I have legacy data that uses the not uncommon practice of marking a 'deleted' field in each row as 'Y' if the row is deleted, 'N' if not. Rows are never actually deleted. This is causing me some trouble, as I can't figure out how to specify such criteria in the mapping. I know that I can do a Query or use a Criteria, but then I'd have to build the object map myself; the goal is to have Hibernate load the related data while considering criteria other than just the FK relationship.
Here's a specific sample - a unidirectional many-to-many relationship built on a join table.

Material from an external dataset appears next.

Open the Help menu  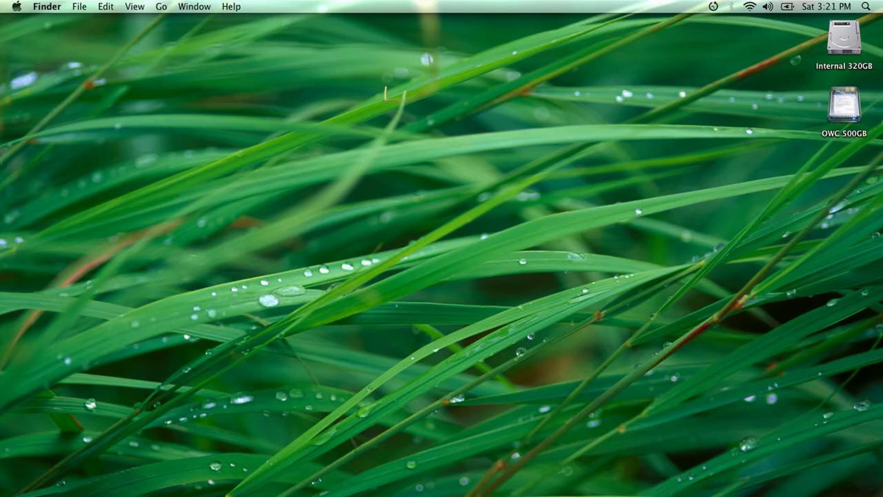[231, 7]
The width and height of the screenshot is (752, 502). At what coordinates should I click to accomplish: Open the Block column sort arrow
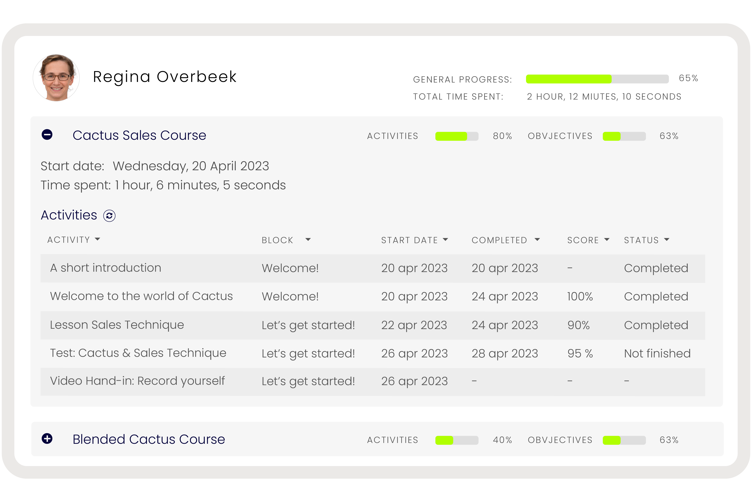(x=308, y=239)
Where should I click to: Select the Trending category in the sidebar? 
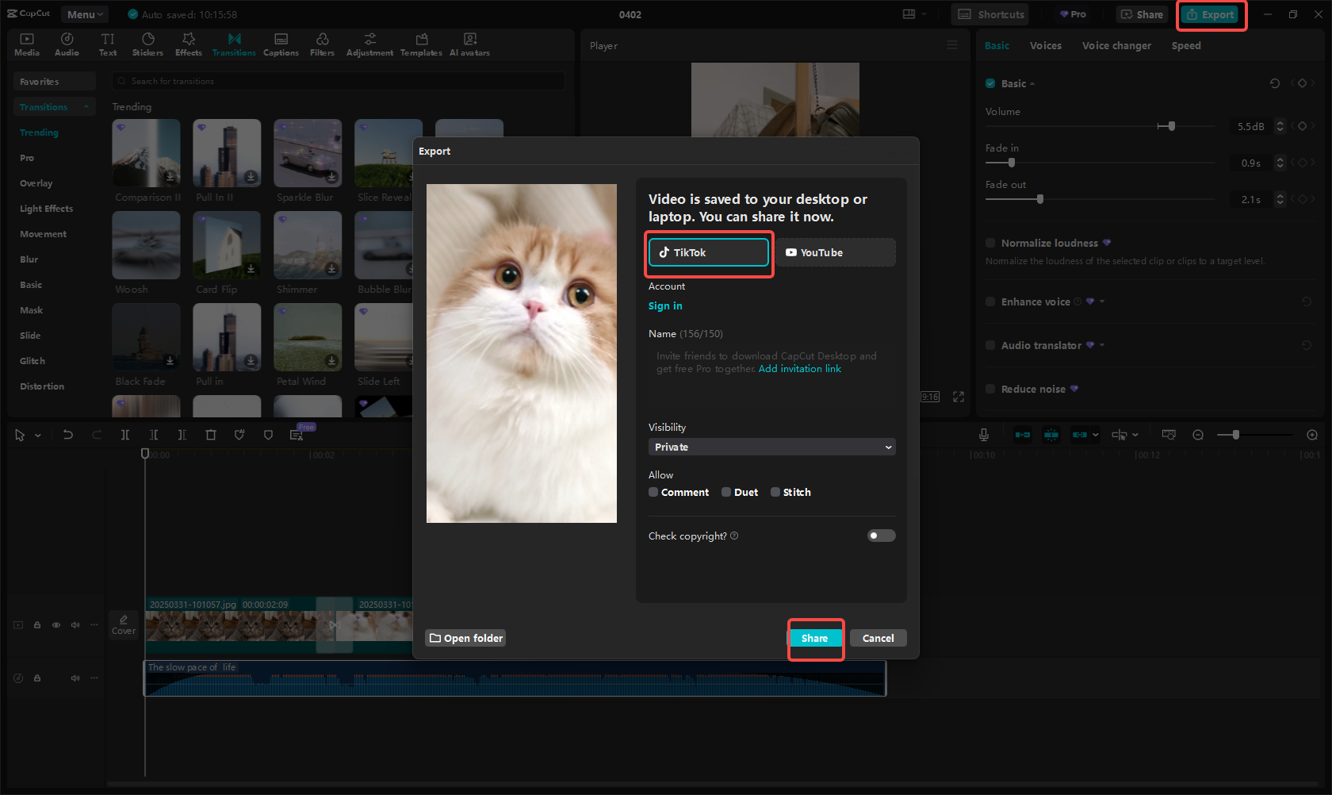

I have 'projects' which contain multiple 'grades', tied to the 'code' field:
If I weren't paying attention to the deleted field, then this would (and does) work:
<set name="grades" table="project_grade">
<key column="project_key"/>
<many-to-many column="code" unique="true"
class="Grade"/>
</set>
Now, to make this respect the deleted field when making the relationship, I expected that this would work:
<set name="grades" table="project_grade">
<key column="project_key"/>
<many-to-many column="code" unique="true"
class="Grade">
<formula>
case when deleted='Y' then null else code end
</formula>
</many-to-many>
</set>
However I get a ClassCast Exception when running this. I'm guessing that it's trying to cast the 'code' field to a Grade, but maybe I'm off. One possibility is that, for some reason, this isn't a true FK relationship in that it's not enforced by the database, it's simply treated as if it were a FK in practice (the database lacks referential integrity and no, I didn't design it, and no, I don't have the option of changing it).
Any thoughts on A) is this possible and B) is this the right way to do it, and if so, then C) what am I doing wrong in the situation above? Thanks.